_WHAT THE TASK ASKS_
Would you print the records below from the first line through the line containing "Image resolution: width=1456", skipping the pictures?

-- MATERIAL PROVIDED follows --

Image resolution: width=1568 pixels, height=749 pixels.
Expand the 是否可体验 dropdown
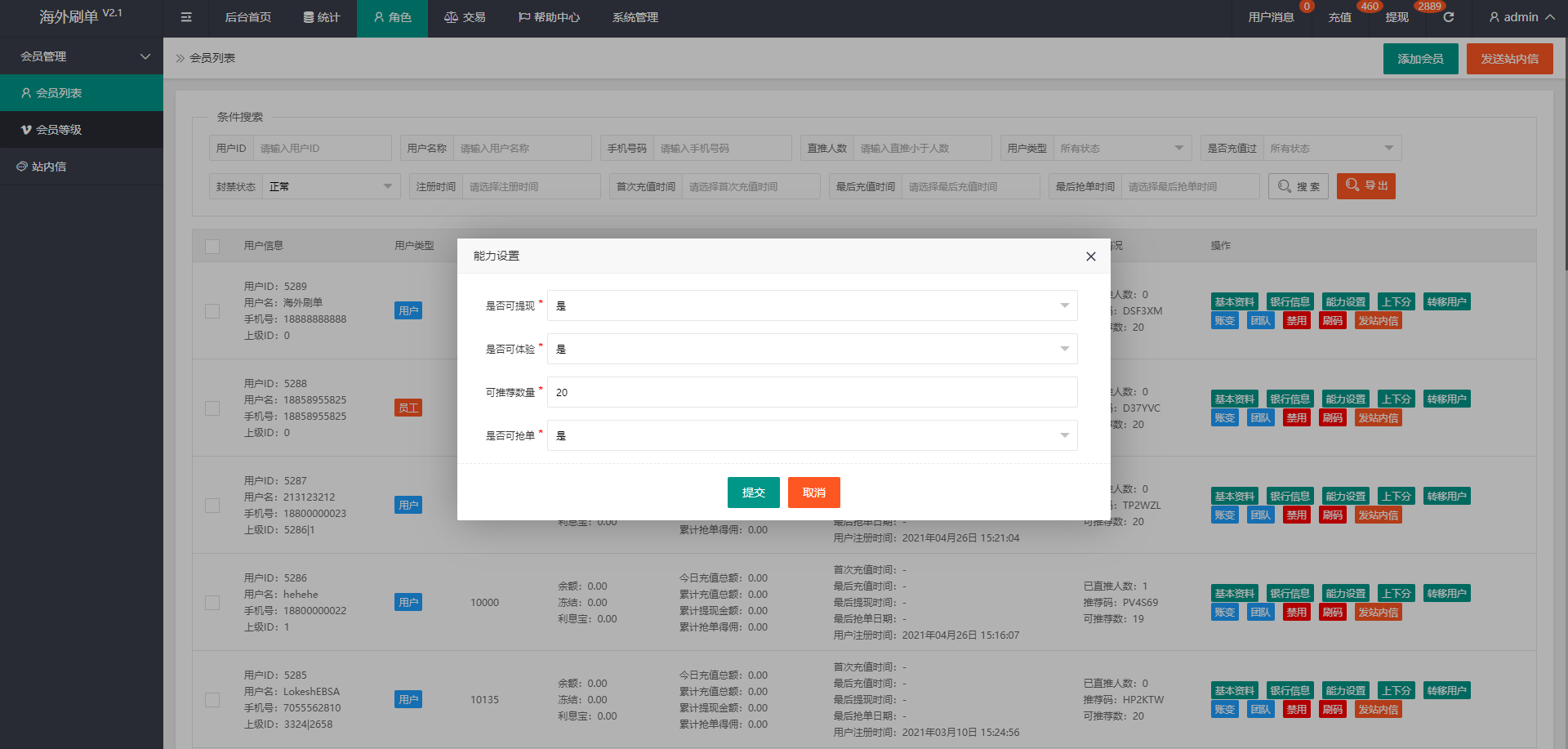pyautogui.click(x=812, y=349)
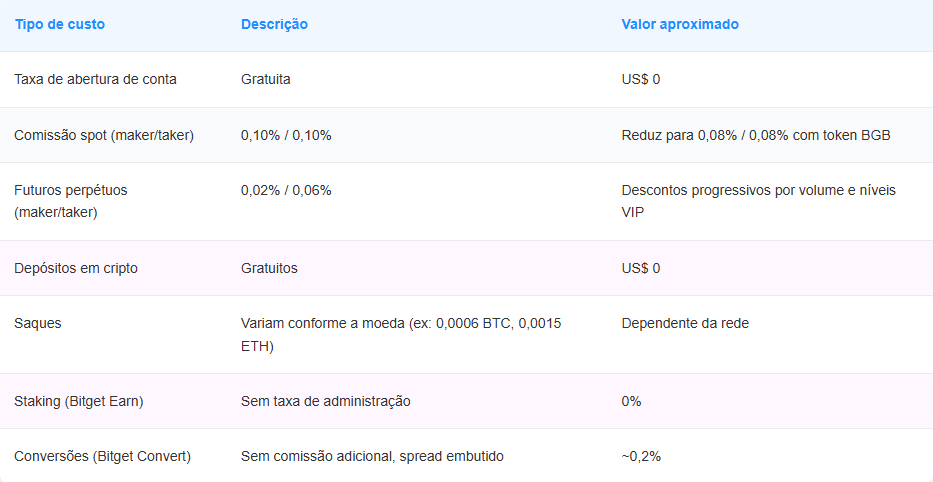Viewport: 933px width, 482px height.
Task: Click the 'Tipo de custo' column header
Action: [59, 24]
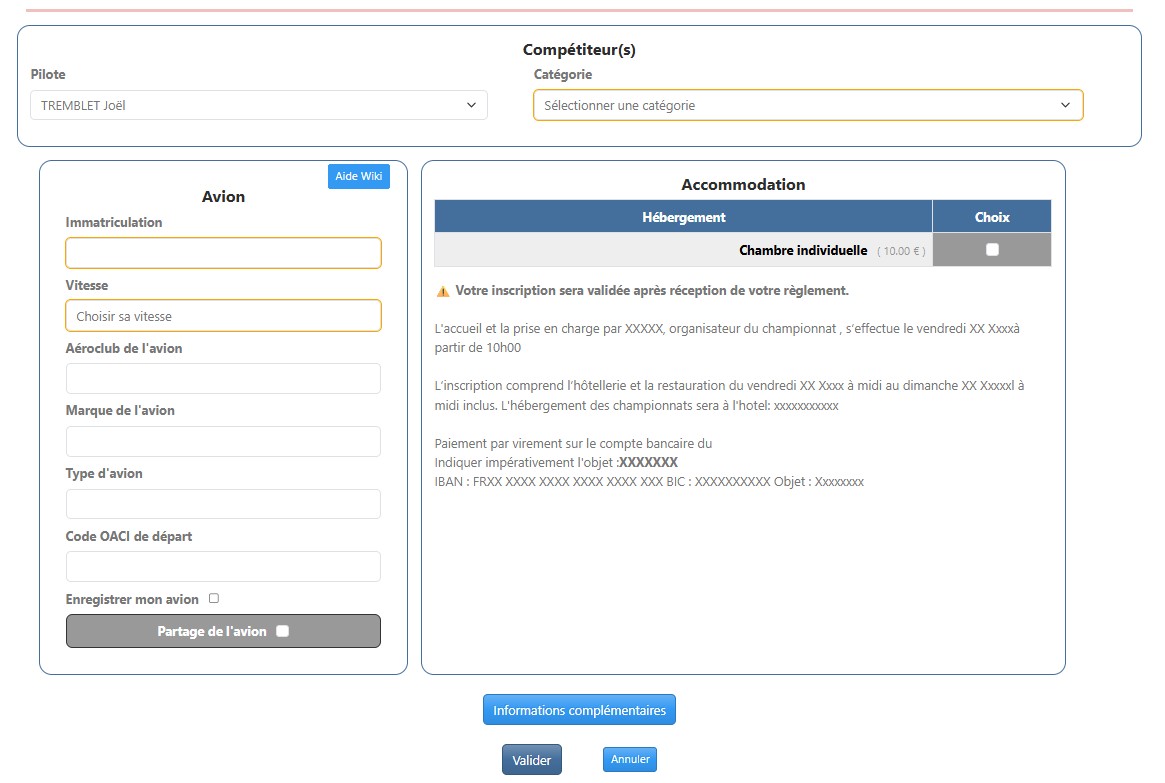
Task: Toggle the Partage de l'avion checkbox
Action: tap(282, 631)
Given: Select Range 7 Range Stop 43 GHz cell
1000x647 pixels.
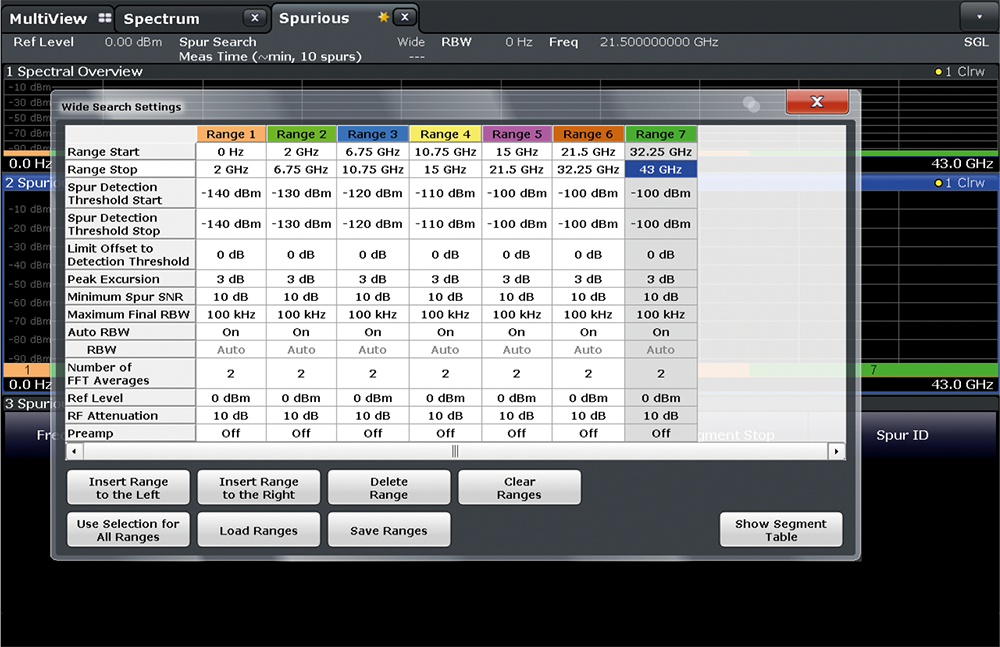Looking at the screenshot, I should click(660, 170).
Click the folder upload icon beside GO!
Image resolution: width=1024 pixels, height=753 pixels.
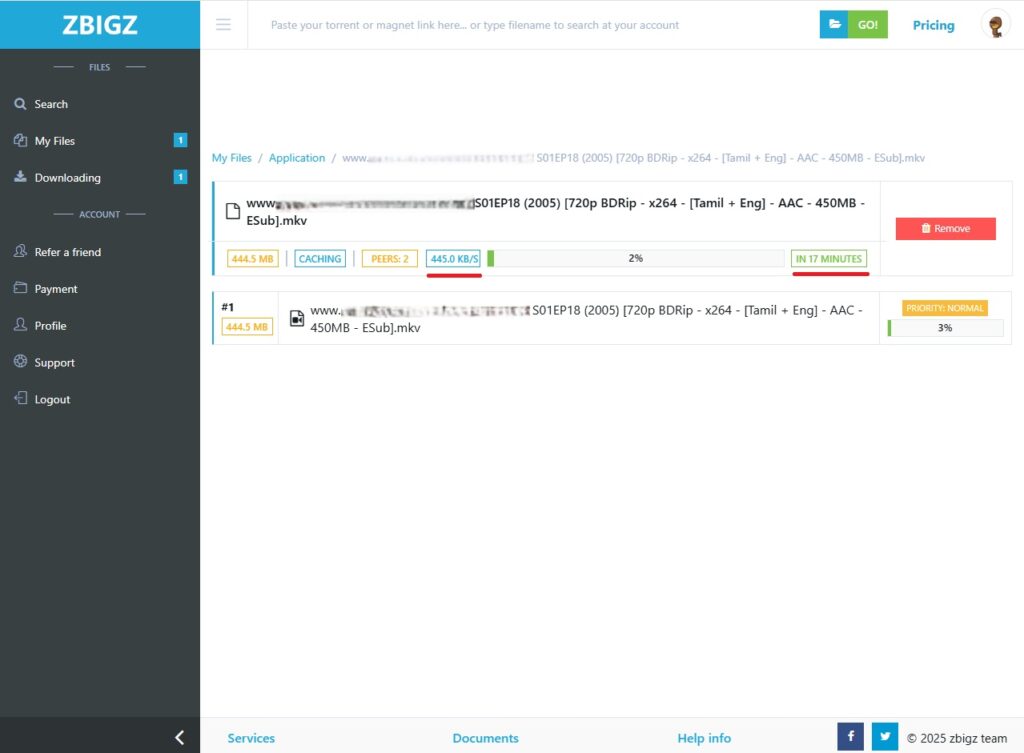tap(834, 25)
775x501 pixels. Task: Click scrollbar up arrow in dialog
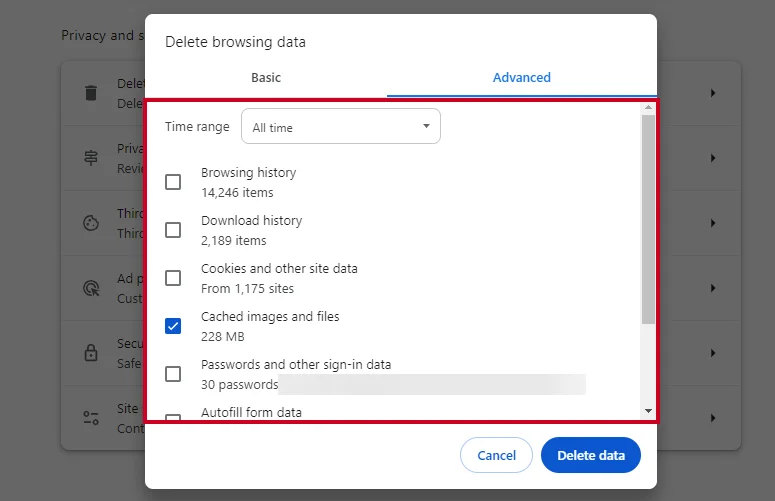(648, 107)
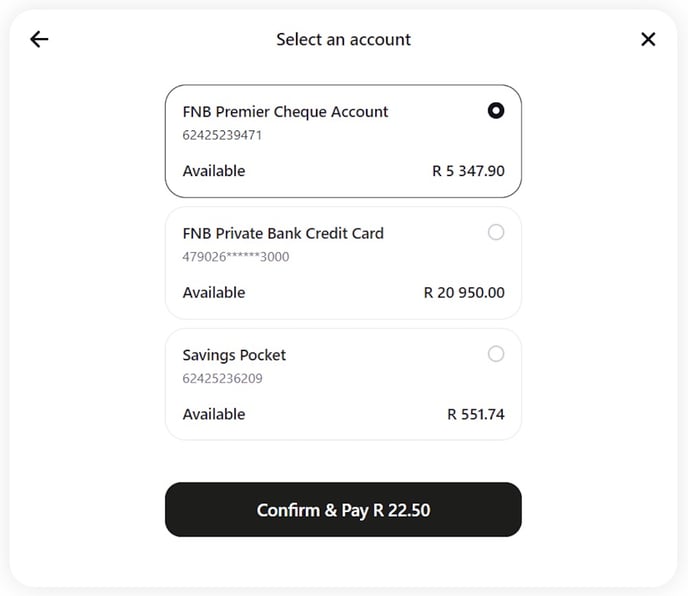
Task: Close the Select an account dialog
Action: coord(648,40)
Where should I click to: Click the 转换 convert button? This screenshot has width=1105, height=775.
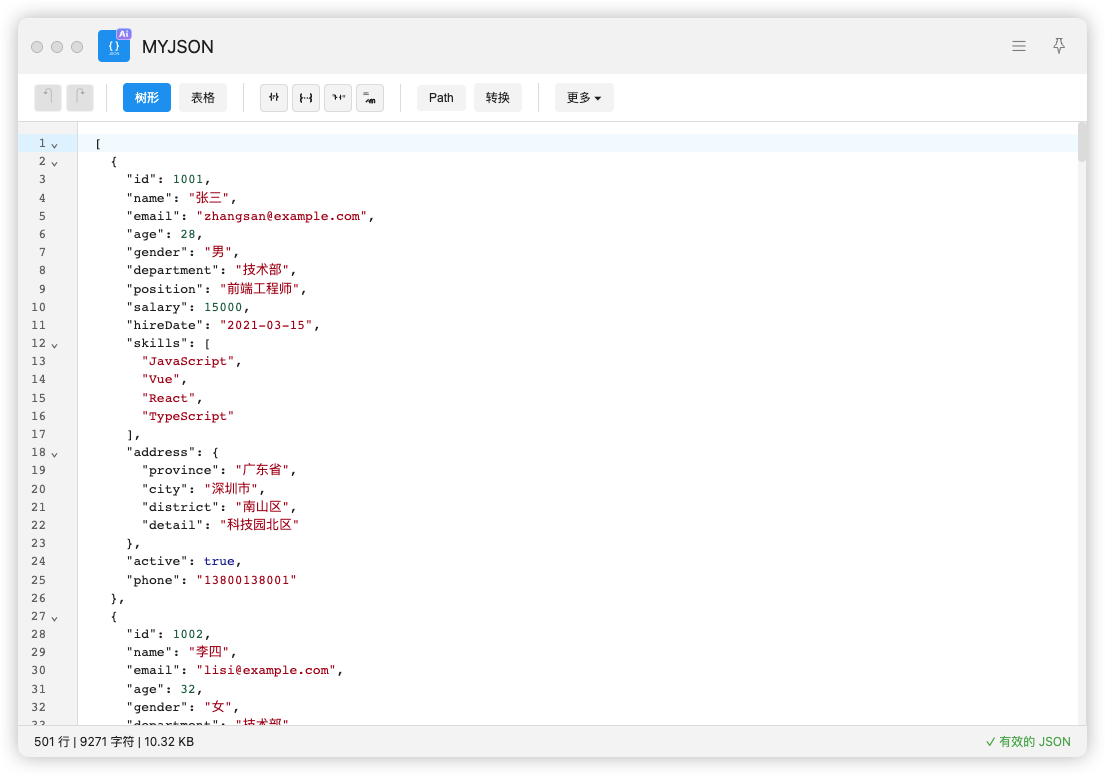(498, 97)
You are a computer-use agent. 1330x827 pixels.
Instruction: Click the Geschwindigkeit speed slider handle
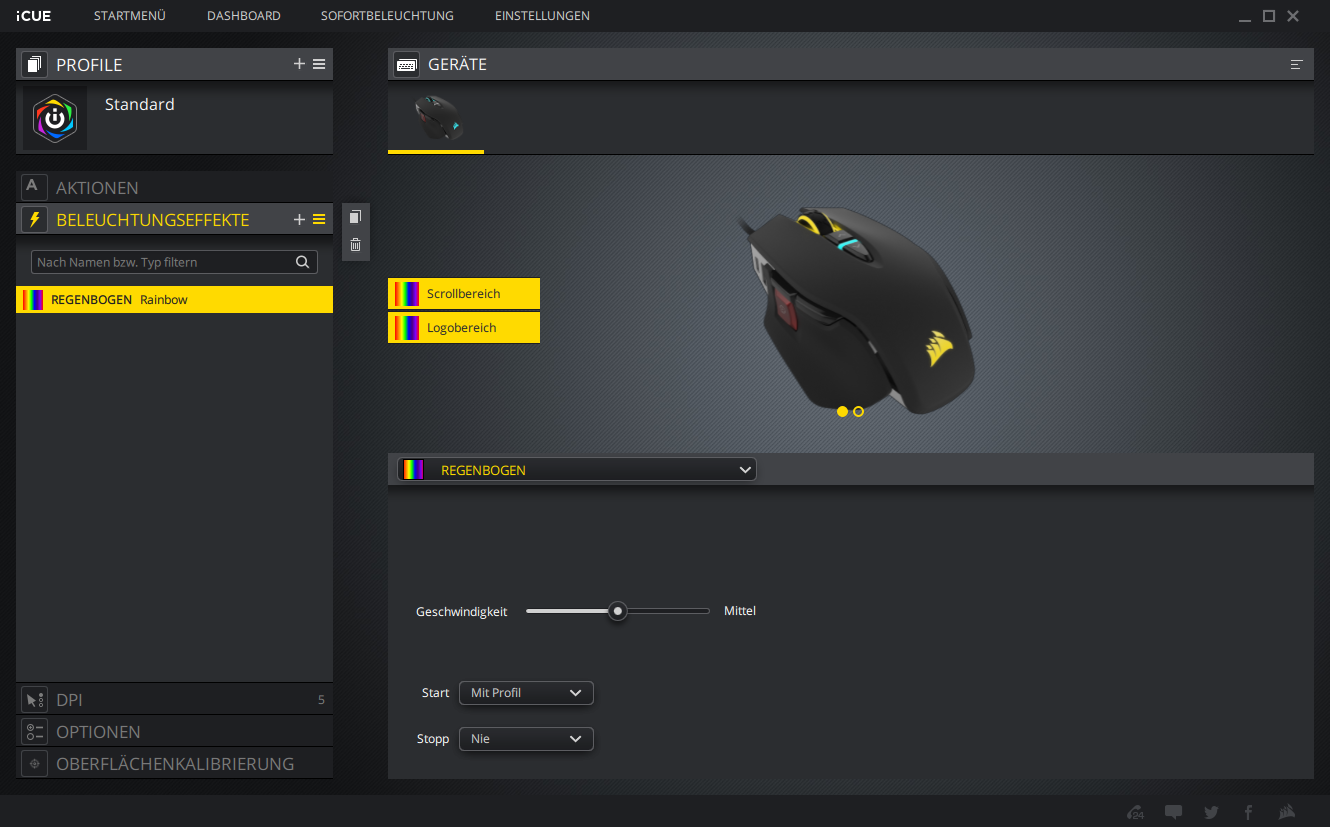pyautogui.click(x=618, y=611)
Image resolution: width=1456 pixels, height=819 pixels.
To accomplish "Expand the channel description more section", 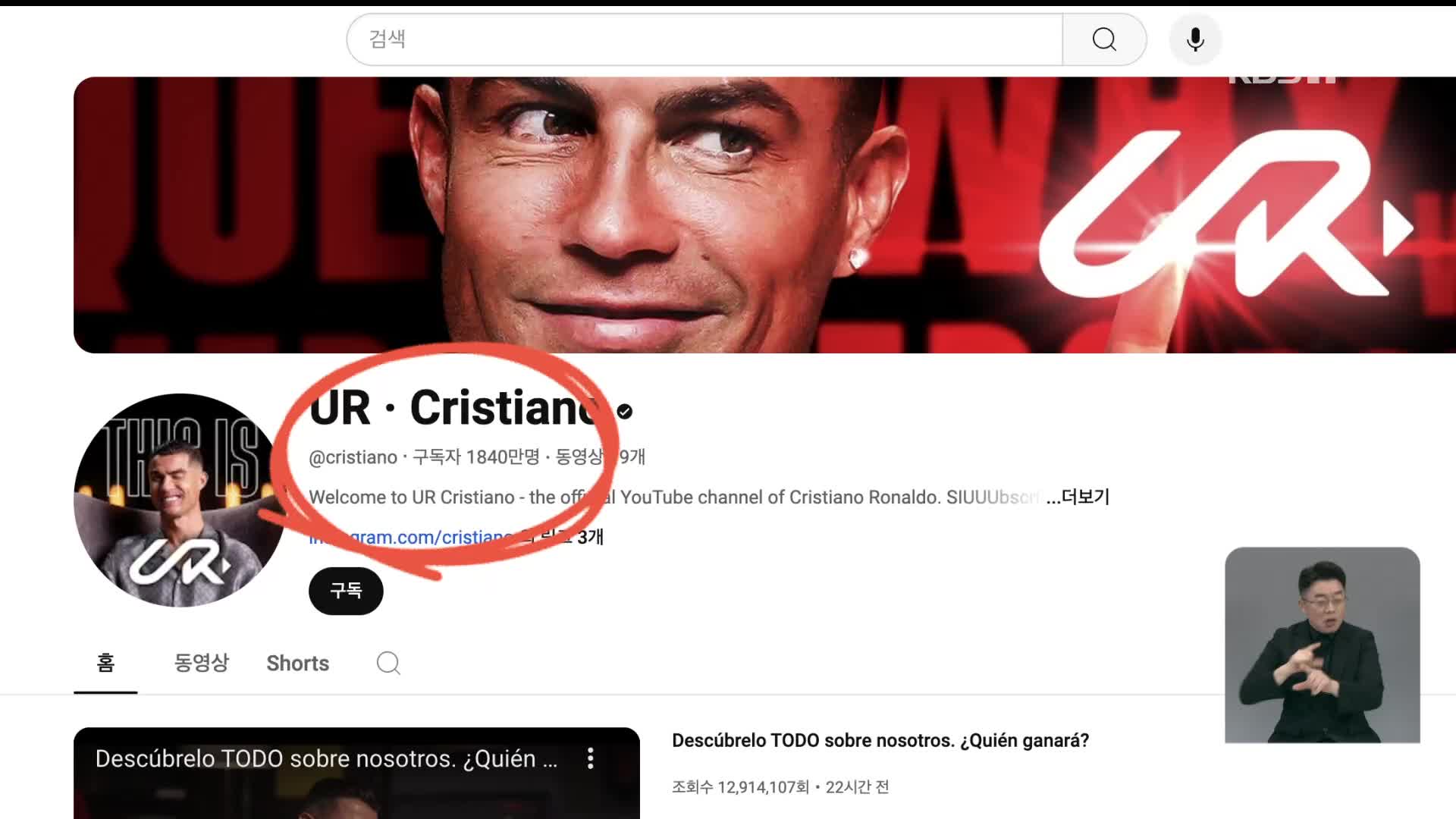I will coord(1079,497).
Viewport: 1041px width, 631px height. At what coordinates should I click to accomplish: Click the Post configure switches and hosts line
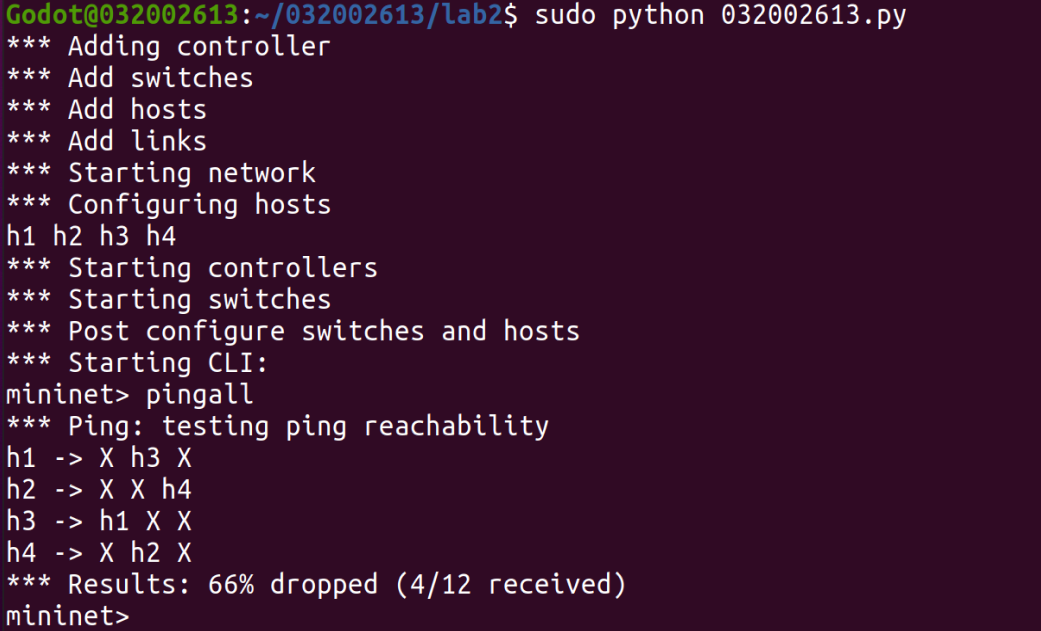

-- MATERIAL PROVIDED concluded --

_EXERCISE SOLUTION_
Image resolution: width=1568 pixels, height=749 pixels.
Expand the 是否可体验 dropdown
pyautogui.click(x=812, y=349)
Viewport: 933px width, 482px height.
Task: Click the 'Tipo de custo' column header
Action: [59, 24]
Task: Toggle the Partage de l'avion checkbox
Action: tap(282, 631)
Given: Select Range 7 Range Stop 43 GHz cell
1000x647 pixels.
Looking at the screenshot, I should click(660, 170).
Click the folder upload icon beside GO!
Image resolution: width=1024 pixels, height=753 pixels.
tap(834, 25)
775x501 pixels. Task: Click scrollbar up arrow in dialog
(648, 107)
Task: Close the Select an account dialog
Action: coord(648,40)
Where should I click to: Click the 转换 convert button? This screenshot has width=1105, height=775.
(498, 97)
You are a computer-use agent. 1330x827 pixels.
Instruction: Click the Geschwindigkeit speed slider handle
pyautogui.click(x=618, y=611)
Image resolution: width=1456 pixels, height=819 pixels.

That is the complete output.